The present invention relates to methods for attaching lead fingers to semiconductor dice and the structures formed thereby. More particularly, the present invention relates to methods for attaching lead fingers to semiconductor dice by using adhesive materials, and the structures formed from these methods.
The semiconductor industry has several goals for integrated circuit (IC) design and fabrication, such as increased performance, lower cost, increased miniaturization, and greater packaging density. One method of lowering the cost of designing and fabricating ICs is to reduce the amount of materials used, or use the materials more efficiently. One part of IC design and fabrication which inefficiently uses materials is processes for attaching or bonding semiconductor dice to a package or other connections such as lead frames. These processes include wirebonding, tape-automated-bonding connections, "lead-over-chip" ("LOC") connections, and a polymer dip chip used with a bumped die method. Another such process includes the process described in U.S. Pat. No. 5,585,282, the disclosure of which is incorporated herein by reference.
There are several methods for attaching a lead frame to a semiconductor die. One such method is the "lead-over-chip" ("LOC") method, such as those disclosed in U.S. Pat. Nos. 5,302,849, 5,548,160, and 5,286,679 ("the '679 patent"), the disclosures of which are incorporated herein by reference. The '679 patent discloses a LOC method which employs an adhesive material. The method described in the '679 patent applies a thermoplastic or thermoset adhesive to a semiconductor wafer. The adhesive layer is patterned during application to cover desired portions of the wafer by hot or cold screen/stencil printing or a dispensing process. After baking the adhesive layer on the semiconductor wafer to stabilize it, the individual dice are cut from the semiconductor wafer. During packaging, each adhesive-coated die is attached to the fingers of a lead frame by heating and pressing the fingers to the die. If the adhesive contains a thermoset material, a separate cure is then performed if the attach process does not, or cannot perform the cure. The method of the '679 patent unfortunately attaches the lead frame to the die inefficiently, i.e., it fails to achieve an adhesive material profile with enough upper surface area to efficiently attach the lead fingers.
In another LOC method, an adhesive tape (preferably insulative tape) is attached to an active surface of a semiconductor die and then lead fingers are attached to the adhesive tape. Although this method effectively attaches the fingers of the lead frame to the die, it is more expensive than using an adhesive material because the adhesive-coated tape costs more than the adhesive material. This adhesive tape method is also more expensive because of the fabrication steps required to cut individual tape segments from a larger sheet and material wasted when the tape segments are cut out. Further, the tape segments are often placed on a carrier film for transport to the die-attach site, raising both the cost and the complexity of the attachment process even more.

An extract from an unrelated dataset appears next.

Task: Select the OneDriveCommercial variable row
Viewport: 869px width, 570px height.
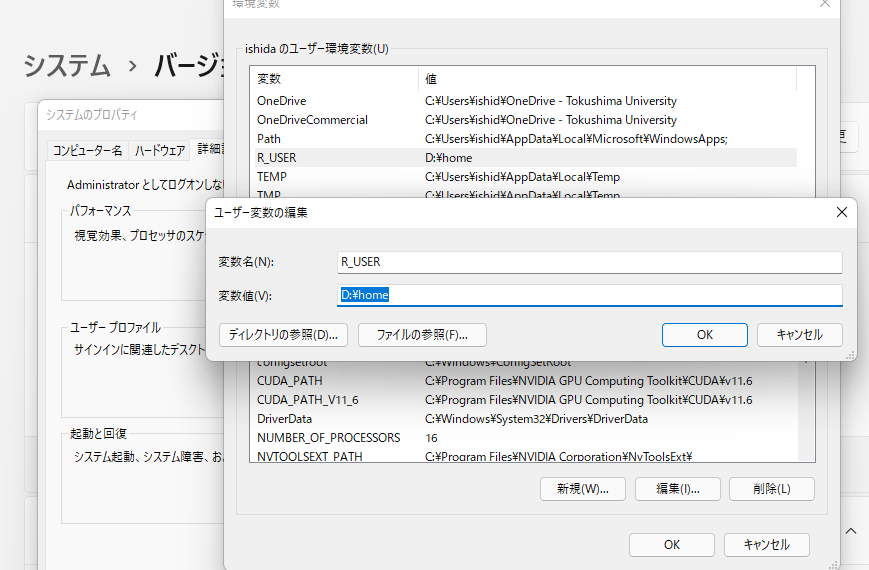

In yet another LOC method, an adhesive material is placed on the fingers of the lead frame rather than the semiconductor die. See, for example, co-pending U.S. application Ser. Nos. 08/906,673, 08/906,578, 08/709,182, 09/020,197, and 08/916,931, the disclosures of which are incorporated herein by reference. In one method, a liquid adhesive material is sprayed on the inverted attachment surfaces of the lead fingers. Some adhesive materials, however, may flow down the sides of the lead fingers and collect on the reverse surfaces of the lead fingers (e.g., the surfaces to which the bond wires will be attached). The adhesive material subsequently cures on these bond wire surfaces and can interfere with subsequent wire bonding, resulting in failure of the semiconductor component. The tendency for adhesives to flow from the lead finger attachment surfaces to the bond wire surfaces increases if the lead fingers are formed by a stamping process--which leaves a slight curvature, or rounding, of the edges of the lead fingers--rather than by an etching process. When this edge curvature is proximate the lead finger attachment surface, there is less resistance to the flow of the adhesive material and more adhesive material placed on the attachment surface consequently flows to the bond wire surface.
Finally, present methods of applying adhesive materials to a surface (whether of the semiconductor die or the lead finger) tend to waste the adhesive material. Spray application wastes adhesive material because not all of the sprayed adhesive material attaches to the target surface. Patterning the adhesive material on the semiconductor die results in substantial areas of the adhesive material of the pattern not being utilized. To obtain the combination of precise application with maximum material usage often makes the attachment process complex and difficult.